[EXERCISE DIRECTIONS]
The answer should consist of every line of the material, repeated verbatim.

[TASK INPUT]
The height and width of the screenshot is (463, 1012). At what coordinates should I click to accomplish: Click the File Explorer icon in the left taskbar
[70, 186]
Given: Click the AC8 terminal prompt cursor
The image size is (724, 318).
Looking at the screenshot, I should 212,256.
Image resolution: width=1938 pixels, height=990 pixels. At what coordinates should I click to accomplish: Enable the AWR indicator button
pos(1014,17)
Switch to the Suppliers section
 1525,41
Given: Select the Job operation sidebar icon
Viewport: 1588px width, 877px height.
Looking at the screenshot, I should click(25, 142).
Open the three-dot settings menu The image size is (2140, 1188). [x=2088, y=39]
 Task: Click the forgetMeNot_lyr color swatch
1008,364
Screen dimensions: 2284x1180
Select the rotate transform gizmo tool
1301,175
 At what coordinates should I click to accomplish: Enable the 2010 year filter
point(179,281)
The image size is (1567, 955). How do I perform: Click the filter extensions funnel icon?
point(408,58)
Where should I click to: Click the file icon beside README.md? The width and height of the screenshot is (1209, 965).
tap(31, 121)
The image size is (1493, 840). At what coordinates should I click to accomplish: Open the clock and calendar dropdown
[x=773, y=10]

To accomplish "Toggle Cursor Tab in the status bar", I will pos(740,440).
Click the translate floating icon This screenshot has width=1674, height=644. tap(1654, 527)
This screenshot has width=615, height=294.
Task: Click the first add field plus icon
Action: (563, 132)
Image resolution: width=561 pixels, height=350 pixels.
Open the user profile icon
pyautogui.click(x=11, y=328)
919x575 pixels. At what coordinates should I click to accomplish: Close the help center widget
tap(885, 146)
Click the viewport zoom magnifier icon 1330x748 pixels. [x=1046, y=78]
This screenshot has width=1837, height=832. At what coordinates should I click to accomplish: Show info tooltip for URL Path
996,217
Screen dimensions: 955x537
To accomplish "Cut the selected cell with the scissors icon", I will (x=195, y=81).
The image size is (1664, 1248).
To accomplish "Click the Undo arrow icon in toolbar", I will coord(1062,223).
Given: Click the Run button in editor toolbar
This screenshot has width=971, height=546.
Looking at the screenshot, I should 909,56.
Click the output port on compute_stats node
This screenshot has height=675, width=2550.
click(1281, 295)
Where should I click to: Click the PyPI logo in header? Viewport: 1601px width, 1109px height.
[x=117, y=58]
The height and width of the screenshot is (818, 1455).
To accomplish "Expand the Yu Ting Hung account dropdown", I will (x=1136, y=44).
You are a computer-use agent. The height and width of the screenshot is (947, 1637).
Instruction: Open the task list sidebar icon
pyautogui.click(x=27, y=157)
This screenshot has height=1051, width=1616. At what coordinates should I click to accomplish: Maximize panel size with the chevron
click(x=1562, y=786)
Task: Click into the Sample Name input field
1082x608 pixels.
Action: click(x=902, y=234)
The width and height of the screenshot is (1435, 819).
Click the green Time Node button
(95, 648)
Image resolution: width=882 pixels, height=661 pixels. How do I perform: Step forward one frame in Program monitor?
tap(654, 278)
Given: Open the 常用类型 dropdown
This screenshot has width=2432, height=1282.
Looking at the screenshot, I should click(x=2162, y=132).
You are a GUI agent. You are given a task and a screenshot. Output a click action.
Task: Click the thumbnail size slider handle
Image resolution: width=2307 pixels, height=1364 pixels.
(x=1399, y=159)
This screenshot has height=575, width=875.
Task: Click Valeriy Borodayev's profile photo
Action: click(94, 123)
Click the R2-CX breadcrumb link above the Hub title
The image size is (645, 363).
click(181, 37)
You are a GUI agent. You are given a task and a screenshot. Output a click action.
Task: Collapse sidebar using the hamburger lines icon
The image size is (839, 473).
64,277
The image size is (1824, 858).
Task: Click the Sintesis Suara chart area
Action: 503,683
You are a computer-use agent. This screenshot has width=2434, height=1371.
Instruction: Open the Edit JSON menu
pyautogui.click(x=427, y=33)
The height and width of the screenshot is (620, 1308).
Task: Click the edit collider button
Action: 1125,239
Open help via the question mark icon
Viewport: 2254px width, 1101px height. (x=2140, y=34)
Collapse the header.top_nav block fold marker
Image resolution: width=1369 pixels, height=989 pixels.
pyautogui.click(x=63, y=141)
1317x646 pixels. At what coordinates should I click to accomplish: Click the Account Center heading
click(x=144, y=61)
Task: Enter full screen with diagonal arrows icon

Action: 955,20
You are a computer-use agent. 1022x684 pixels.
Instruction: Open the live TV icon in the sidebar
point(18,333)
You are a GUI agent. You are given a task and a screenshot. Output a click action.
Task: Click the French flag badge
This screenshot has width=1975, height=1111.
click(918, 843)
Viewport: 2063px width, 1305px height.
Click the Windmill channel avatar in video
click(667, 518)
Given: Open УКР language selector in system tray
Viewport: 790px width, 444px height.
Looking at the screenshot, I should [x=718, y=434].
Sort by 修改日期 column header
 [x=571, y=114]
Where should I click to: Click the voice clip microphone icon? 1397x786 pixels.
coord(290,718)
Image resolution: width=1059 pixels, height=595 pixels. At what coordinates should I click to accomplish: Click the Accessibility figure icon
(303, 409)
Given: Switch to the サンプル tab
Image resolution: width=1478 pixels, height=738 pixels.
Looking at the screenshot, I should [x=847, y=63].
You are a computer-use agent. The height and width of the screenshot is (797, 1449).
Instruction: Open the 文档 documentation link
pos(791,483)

[SOLUTION]
The height and width of the screenshot is (463, 1012). At what coordinates should I click to accomplish: Click the File Explorer icon in the left taskbar
[70, 186]
Given: Click the AC8 terminal prompt cursor
The image size is (724, 318).
Looking at the screenshot, I should 212,256.
Image resolution: width=1938 pixels, height=990 pixels. At what coordinates should I click to accomplish: Enable the AWR indicator button
pos(1014,17)
Switch to the Suppliers section
 1525,41
Given: Select the Job operation sidebar icon
Viewport: 1588px width, 877px height.
Looking at the screenshot, I should click(25, 142).
Open the three-dot settings menu The image size is (2140, 1188). [x=2088, y=39]
 Task: Click the forgetMeNot_lyr color swatch
1008,364
Screen dimensions: 2284x1180
Select the rotate transform gizmo tool
1301,175
 At what coordinates should I click to accomplish: Enable the 2010 year filter
point(179,281)
The image size is (1567, 955). How do I perform: Click the filter extensions funnel icon?
point(408,58)
Where should I click to: Click the file icon beside README.md? The width and height of the screenshot is (1209, 965).
tap(31, 121)
The image size is (1493, 840). At what coordinates should I click to accomplish: Open the clock and calendar dropdown
[x=773, y=10]

To accomplish "Toggle Cursor Tab in the status bar", I will pos(740,440).
Click the translate floating icon This screenshot has width=1674, height=644. tap(1654, 527)
This screenshot has width=615, height=294.
Task: Click the first add field plus icon
Action: (563, 132)
Image resolution: width=561 pixels, height=350 pixels.
Open the user profile icon
pyautogui.click(x=11, y=328)
919x575 pixels. At what coordinates should I click to accomplish: Close the help center widget
tap(885, 146)
Click the viewport zoom magnifier icon 1330x748 pixels. [x=1046, y=78]
This screenshot has width=1837, height=832. At what coordinates should I click to accomplish: Show info tooltip for URL Path
996,217
Screen dimensions: 955x537
To accomplish "Cut the selected cell with the scissors icon", I will (x=195, y=81).
The image size is (1664, 1248).
To accomplish "Click the Undo arrow icon in toolbar", I will coord(1062,223).
Given: Click the Run button in editor toolbar
This screenshot has width=971, height=546.
Looking at the screenshot, I should 909,56.
Click the output port on compute_stats node
This screenshot has height=675, width=2550.
click(1281, 295)
Where should I click to: Click the PyPI logo in header? Viewport: 1601px width, 1109px height.
[x=117, y=58]
The height and width of the screenshot is (818, 1455).
To accomplish "Expand the Yu Ting Hung account dropdown", I will (x=1136, y=44).
You are a computer-use agent. The height and width of the screenshot is (947, 1637).
Instruction: Open the task list sidebar icon
pyautogui.click(x=27, y=157)
This screenshot has height=1051, width=1616. At what coordinates should I click to accomplish: Maximize panel size with the chevron
click(x=1562, y=786)
Task: Click into the Sample Name input field
1082x608 pixels.
Action: click(x=902, y=234)
The width and height of the screenshot is (1435, 819).
Click the green Time Node button
(95, 648)
Image resolution: width=882 pixels, height=661 pixels. How do I perform: Step forward one frame in Program monitor?
tap(654, 278)
Given: Open the 常用类型 dropdown
This screenshot has width=2432, height=1282.
Looking at the screenshot, I should click(x=2162, y=132).
You are a GUI agent. You are given a task and a screenshot. Output a click action.
Task: Click the thumbnail size slider handle
Image resolution: width=2307 pixels, height=1364 pixels.
(x=1399, y=159)
This screenshot has height=575, width=875.
Task: Click Valeriy Borodayev's profile photo
Action: click(94, 123)
Click the R2-CX breadcrumb link above the Hub title
The image size is (645, 363).
click(181, 37)
You are a GUI agent. You are given a task and a screenshot. Output a click action.
Task: Collapse sidebar using the hamburger lines icon
The image size is (839, 473).
64,277
The image size is (1824, 858).
Task: Click the Sintesis Suara chart area
Action: 503,683
You are a computer-use agent. This screenshot has width=2434, height=1371.
Instruction: Open the Edit JSON menu
pyautogui.click(x=427, y=33)
The height and width of the screenshot is (620, 1308).
Task: Click the edit collider button
Action: 1125,239
Open help via the question mark icon
Viewport: 2254px width, 1101px height. (x=2140, y=34)
Collapse the header.top_nav block fold marker
Image resolution: width=1369 pixels, height=989 pixels.
pyautogui.click(x=63, y=141)
1317x646 pixels. At what coordinates should I click to accomplish: Click the Account Center heading
click(x=144, y=61)
Task: Enter full screen with diagonal arrows icon

Action: 955,20
You are a computer-use agent. 1022x684 pixels.
Instruction: Open the live TV icon in the sidebar
point(18,333)
You are a GUI agent. You are given a task and a screenshot. Output a click action.
Task: Click the French flag badge
This screenshot has width=1975, height=1111.
click(918, 843)
Viewport: 2063px width, 1305px height.
Click the Windmill channel avatar in video
click(667, 518)
Given: Open УКР language selector in system tray
Viewport: 790px width, 444px height.
Looking at the screenshot, I should [x=718, y=434].
Sort by 修改日期 column header
 [x=571, y=114]
Where should I click to: Click the voice clip microphone icon? 1397x786 pixels.
coord(290,718)
Image resolution: width=1059 pixels, height=595 pixels. At what coordinates should I click to accomplish: Click the Accessibility figure icon
(303, 409)
Given: Switch to the サンプル tab
Image resolution: width=1478 pixels, height=738 pixels.
Looking at the screenshot, I should [x=847, y=63].
You are a computer-use agent. The height and width of the screenshot is (797, 1449).
Instruction: Open the 文档 documentation link
pos(791,483)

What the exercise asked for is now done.